Write out all the data below exactly.

Stored data entries:
*** Block opens ***
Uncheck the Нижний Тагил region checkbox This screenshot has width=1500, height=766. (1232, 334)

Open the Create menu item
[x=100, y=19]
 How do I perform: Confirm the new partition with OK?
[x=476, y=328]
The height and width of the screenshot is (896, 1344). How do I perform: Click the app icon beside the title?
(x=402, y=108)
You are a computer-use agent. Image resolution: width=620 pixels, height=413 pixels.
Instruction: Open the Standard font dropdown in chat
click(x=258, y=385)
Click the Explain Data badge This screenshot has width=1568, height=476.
*** Block closes ***
## Response to this task
Uncheck the Нижний Тагил region checkbox This screenshot has width=1500, height=766. (1232, 334)

Open the Create menu item
[x=100, y=19]
 How do I perform: Confirm the new partition with OK?
[x=476, y=328]
The height and width of the screenshot is (896, 1344). How do I perform: Click the app icon beside the title?
(x=402, y=108)
You are a computer-use agent. Image resolution: width=620 pixels, height=413 pixels.
Instruction: Open the Standard font dropdown in chat
click(x=258, y=385)
Click the Explain Data badge This screenshot has width=1568, height=476.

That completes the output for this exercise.